The estimated value for the estimated optimal regime is 126.49.
# Optional:
#we also provide a bootstrap standard deviaiton of the optimal value estimation
# Warning: results amay not be reliable
QLearn = QLearning.QLearning()
model_info = [{"model": "Y~C(A)*(recency+history)", #default is add an intercept!!!
'action_space':{'A':[0,1,2]}}]
QLearn.train(S, A, R, model_info, T=1, bootstrap = True, n_bs = 200)
fitted_params,fitted_value,value_avg,value_std,params=QLearn.predict_value_boots(S)
print('Value_hat:',value_avg,'Value_std:',value_std)
Value_hat: 131.40133295405724 Value_std: 7.35488891643625
Interpretation: Based on the boostrap with 200 replicates, the ‘Value_hat’ is the estimated optimal value, and the ‘Value_std’ is the corresponding standard error.
2. Policy Evaluation#
#1. specify the fixed regime to be tested (For example, regime d = 'No E-Mail' for all subjects)
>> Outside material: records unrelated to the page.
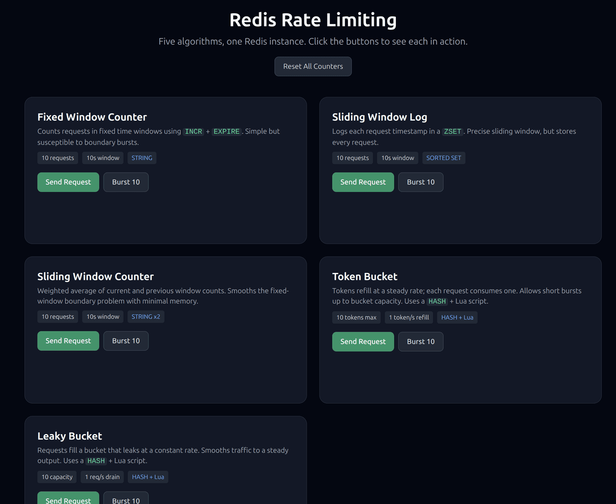Select the HASH + Lua badge under Token Bucket
The image size is (616, 504).
point(457,317)
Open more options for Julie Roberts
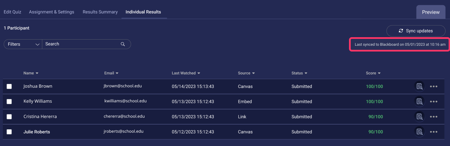Viewport: 450px width, 146px height. 434,132
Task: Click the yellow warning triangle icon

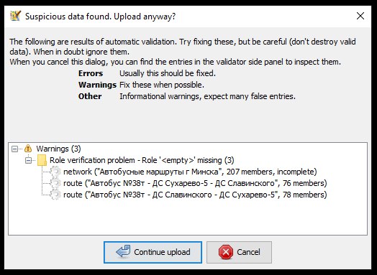Action: click(x=28, y=149)
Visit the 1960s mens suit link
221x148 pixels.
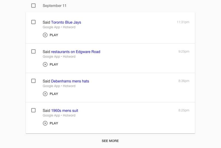(x=64, y=110)
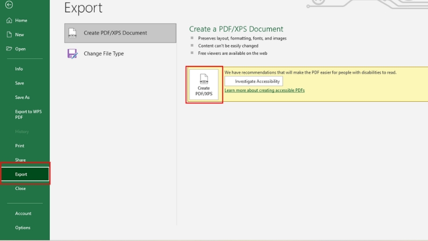
Task: Open the Print page
Action: coord(19,146)
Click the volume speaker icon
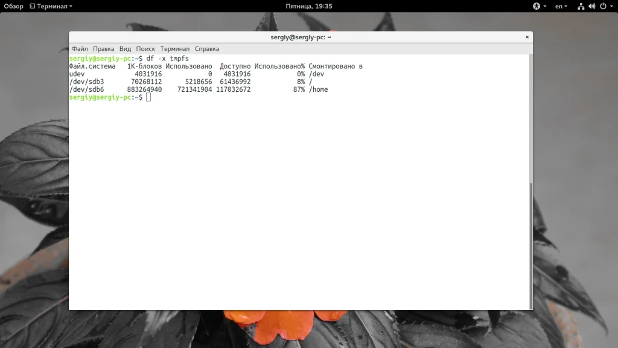This screenshot has width=618, height=348. point(591,6)
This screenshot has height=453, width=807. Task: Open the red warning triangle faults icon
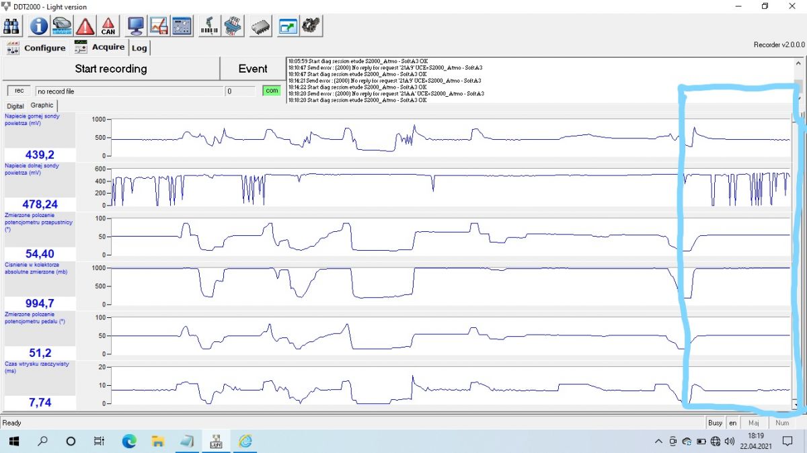(x=85, y=26)
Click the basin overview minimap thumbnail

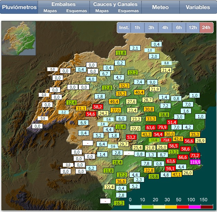[x=19, y=39]
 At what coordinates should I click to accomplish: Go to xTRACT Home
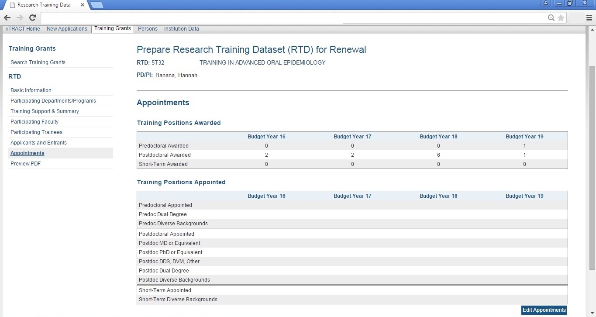tap(23, 29)
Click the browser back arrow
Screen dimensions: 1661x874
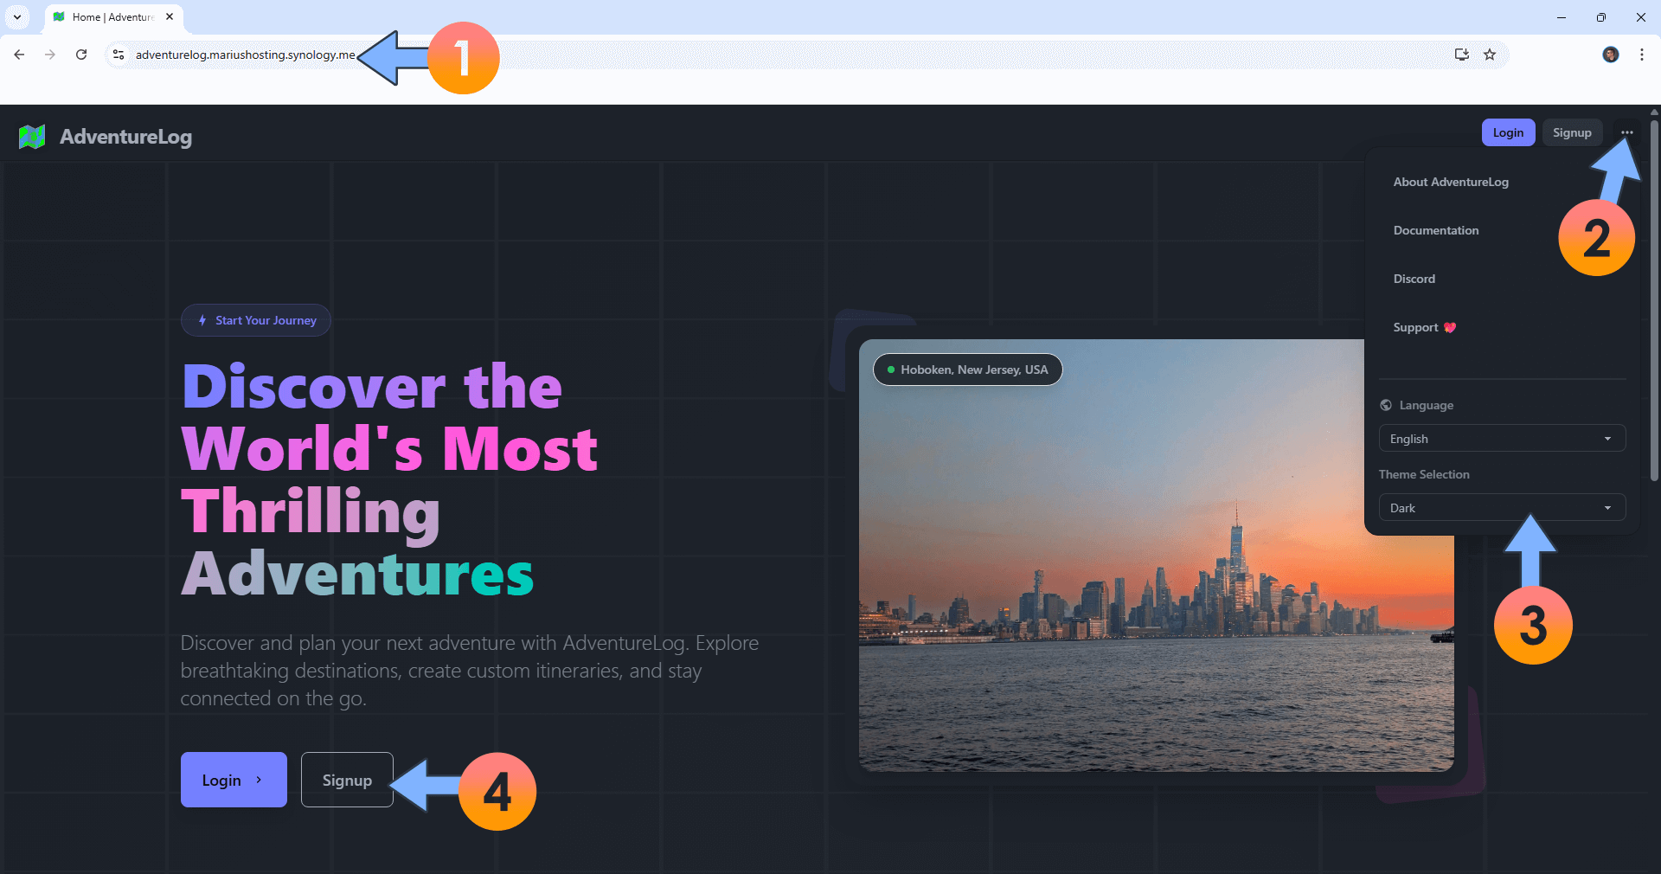pos(19,55)
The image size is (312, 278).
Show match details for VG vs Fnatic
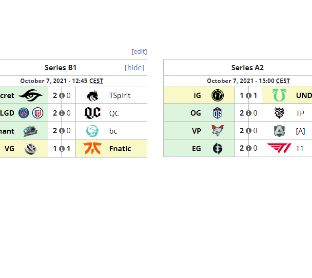point(62,149)
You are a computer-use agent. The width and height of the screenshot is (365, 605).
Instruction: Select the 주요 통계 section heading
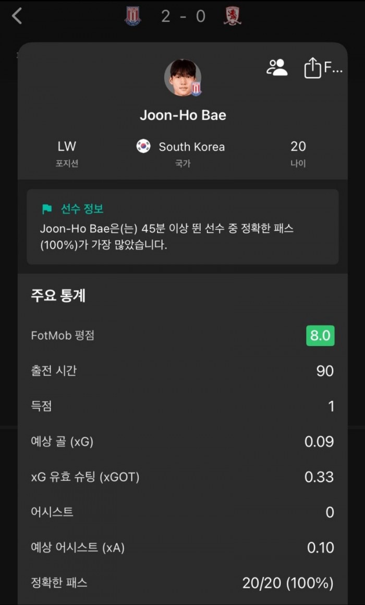point(58,295)
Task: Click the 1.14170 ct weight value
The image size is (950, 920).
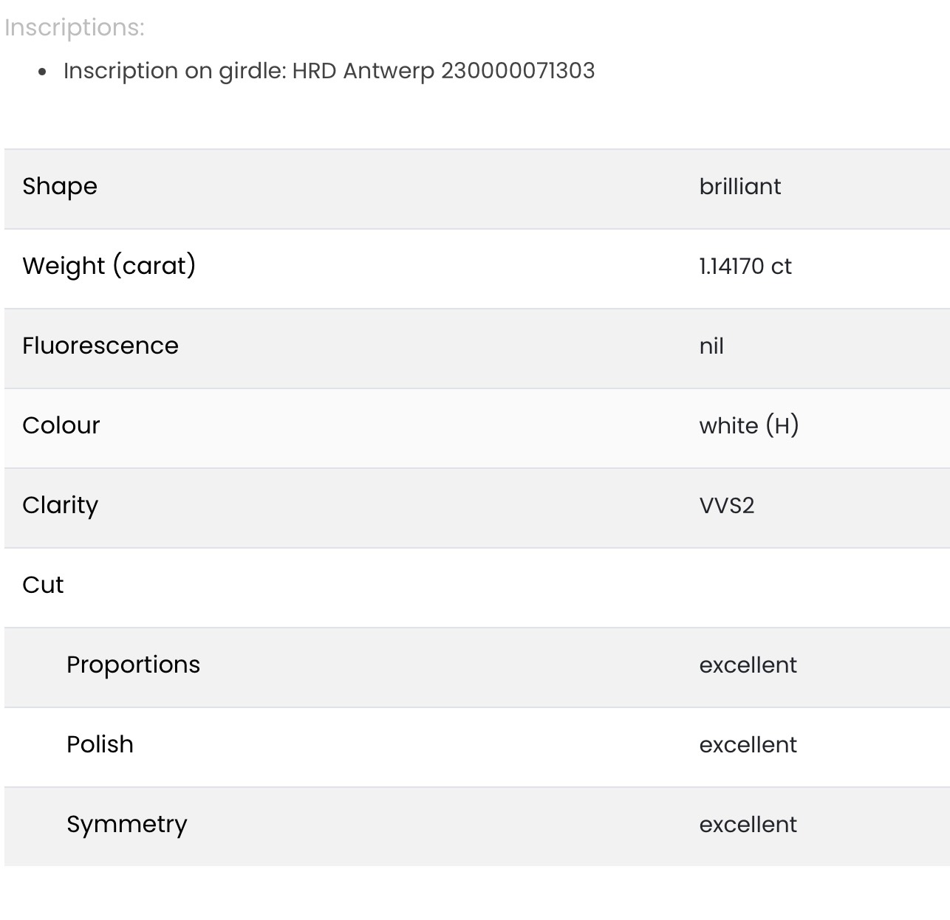Action: (745, 267)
# !! IMPORTANT: index shold be the same as that of the S
N=len(S)
regime = pd.DataFrame({'A':[0]*N}).set_index(S.index)
#2. evaluate the regime
QLearn = QLearning.QLearning()
model_info = [{"model": "Y~C(A)*(recency+history)", #default is add an intercept!!!
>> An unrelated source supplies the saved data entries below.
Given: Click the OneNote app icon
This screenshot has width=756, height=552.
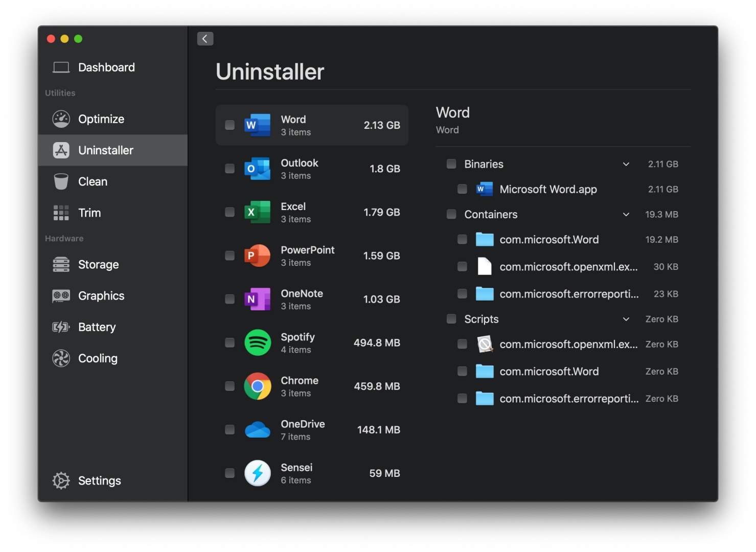Looking at the screenshot, I should 257,299.
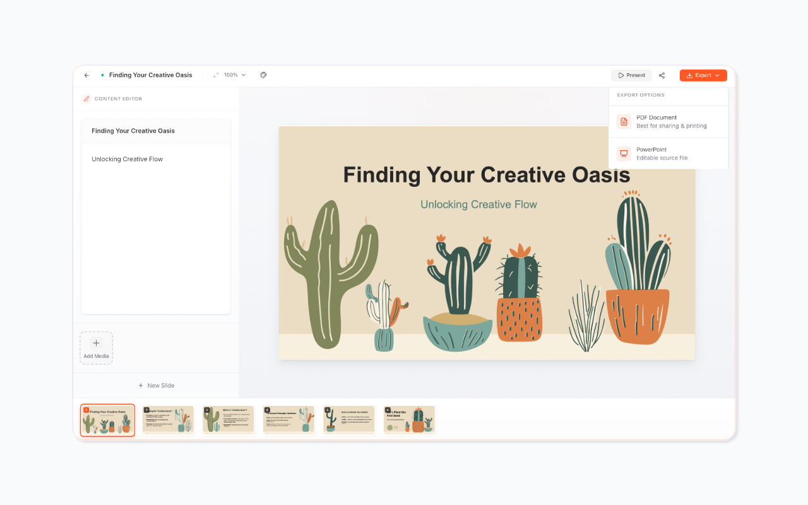Click the share icon
The width and height of the screenshot is (808, 505).
pos(662,75)
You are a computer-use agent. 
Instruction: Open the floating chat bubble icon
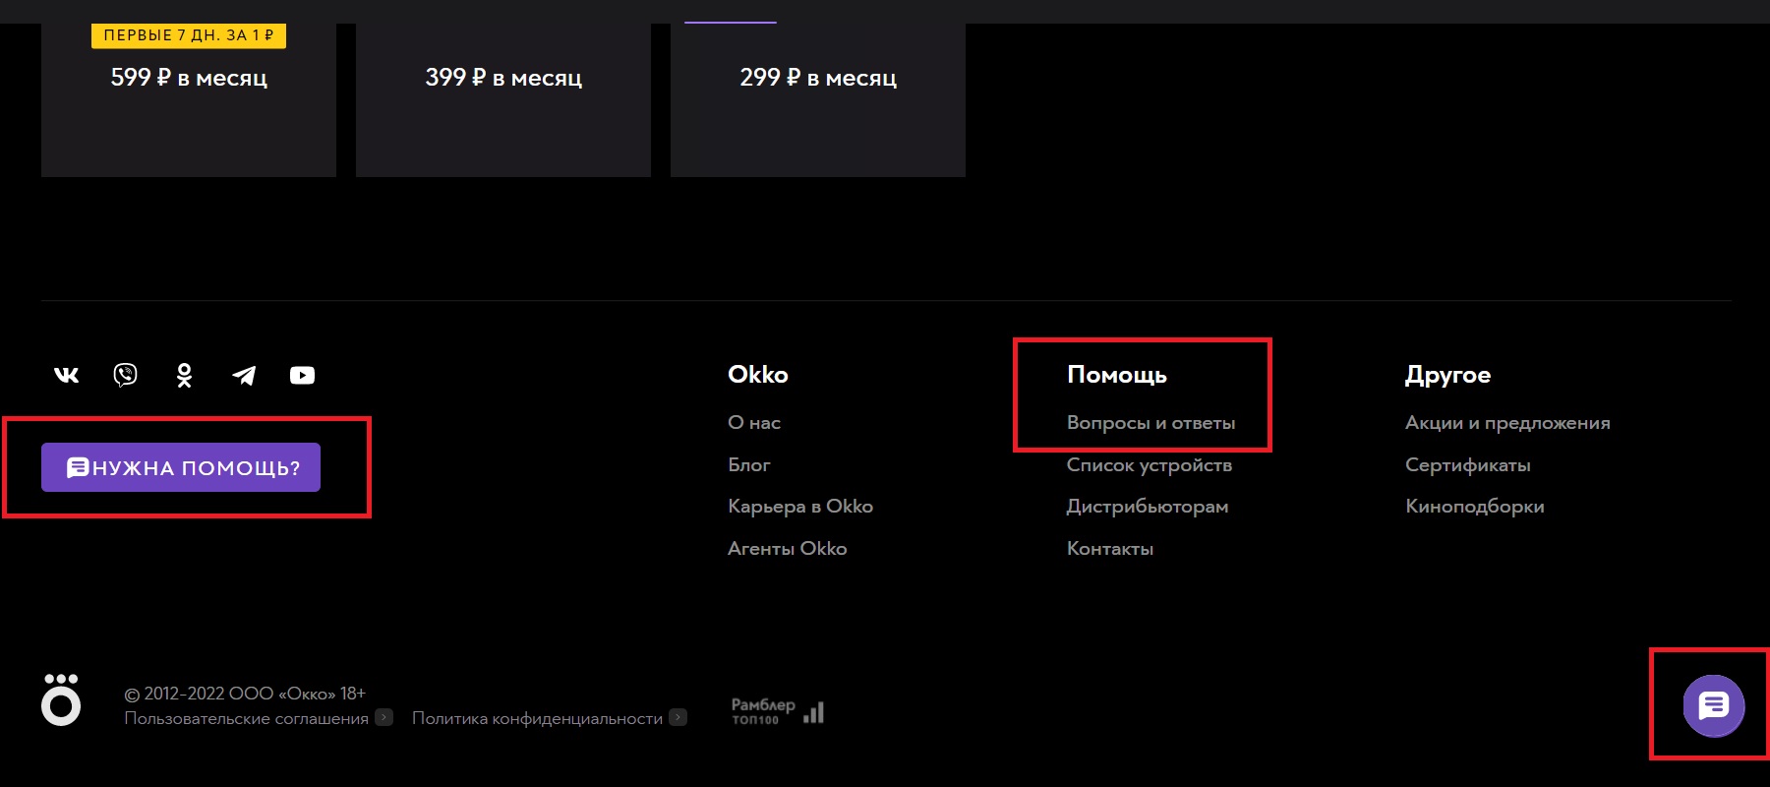(1713, 705)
'action_space':{'A':[0,1,2]}}]
QLearn.train(S, A, R, model_info, T=1, regime = regime, evaluate = True)
QLearn.predict_value(S)
116.40675465960962
Interpretation: the estimated value of the regime that always sends no emails (\(A=0\)) is 116.41, under the specified model.
# Optional: Boostrap
QLearn.train(S, A, R, model_info, T=1, regime = regime, evaluate = True, bootstrap = True, n_bs = 200)
fitted_params,fitted_value,value_avg,value_std,params=QLearn.predict_value_boots(S)
# bootstrap average and the std of estimate value
print('Value_hat:',value_avg,'Value_std:',value_std)
Value_hat: 117.15445575830401 Value_std: 9.252350953101471
Interpretation: the ‘Value_hat’ is the bootstrapped estimated value of the regime that always sends no emails, and the ‘Value_std’ is the correspoding bootstrapped standard error, under the specified model.
💥1. estimate the standard error for the binary case with sandwich formula;
💥2. inference for the estimated optimal regime: projected confidence interval? m-out-of-n CI?….
References#
Murphy, S. A. (2005). A generalization error for Q-learning.
Song, R., Wang, W., Zeng, D., & Kosorok, M. R. (2015). Penalized q-learning for dynamic treatment regimens. Statistica Sinica, 25(3), 901.